B&W

The reason behind my choosing to create a gallery with the theme of "black and white" is that I tend to draw designs in black and white. I am a fan of etchings and the straightforward aesthetic black ink provides in artistic pieces.

This reminds me of shoegaze and psychidelic bands such as My Bloody Valentine and Airiel. It looks as though the artist took the circular holed found in a ruled notebook, cut them in half, and scattered them in one of four ways (up, down, left, and right) across the page.
The title, "For Children..." really gets me. Why would Blake use this desolate imahge of an old, bearded man hunched in a dark corridor in a set of work for children?
The perspective on the subject causes the head of the horse to fade. It's as though, the artist used a manual focused camera to focus on the animal's hind side, and blurred the head out.
The detail that went into the pillars and windows is simply spectacular. I like this piece becasuse there's very little use of shading. It's mostly white instead of mostly black.
Reminds me of how frail things were in the past and over time, have become increasingly weak.
The use of thinly distributed black ink causes some parts to look grey. Actually, when looked at from a distance, the piece is greyer than simply black and white.
This didn't strike me as an etching. The expanse of white water is very appealing.
Durer is one of my favorite etchers. There's so much going on in this piece. Given that the subject is Nemesis, there's something rather sordid about the image.
A very clear, fine image for a rather old black and white photo. Then again, I think B&W film allows for higher definition in prints and captures the physical "meat" of the subjects, as well as even the most miniscule of shadows.
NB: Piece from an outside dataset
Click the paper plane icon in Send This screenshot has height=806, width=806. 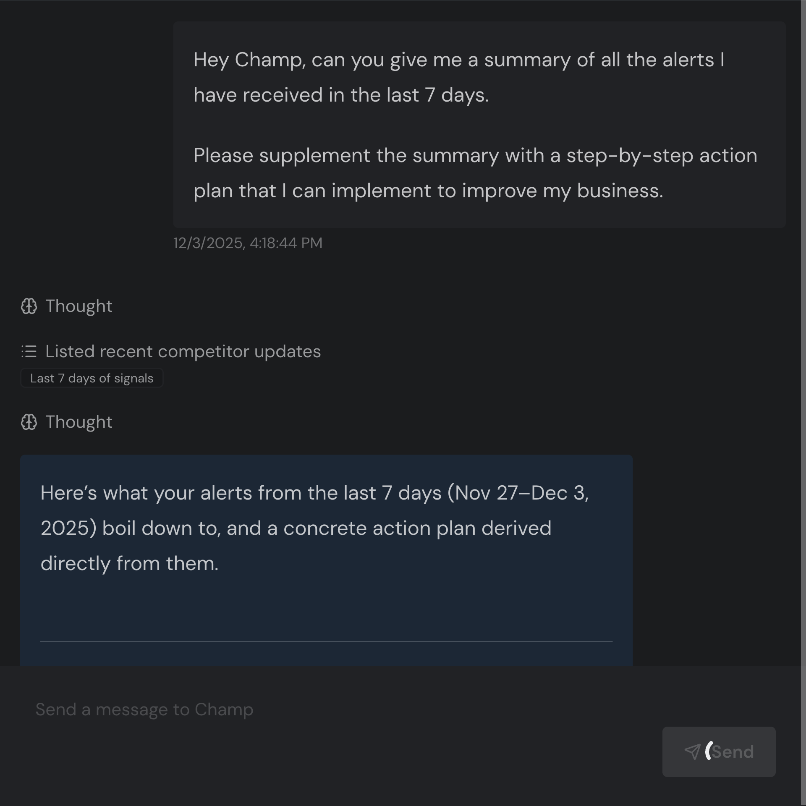click(x=692, y=751)
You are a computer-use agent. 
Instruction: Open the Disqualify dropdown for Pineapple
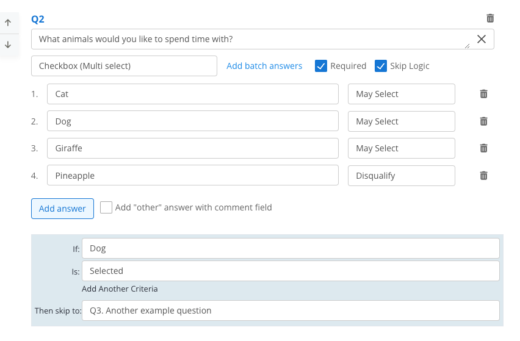(401, 176)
Looks like a time lapse, but may not be. A very desolate shot.
Minimalist. Shows potential in variations of similar ideas within a confined amount of space and a strict formula.
A very muddy image which cannot be pulled of with such ease as a camera if tried with paper and pen. Very sinister and almost apocalyptic. I wonder if one may find this serene.
The white expanse and bold, black structures make this a straightforward black and white photograph.
I can picture this as a moving picture.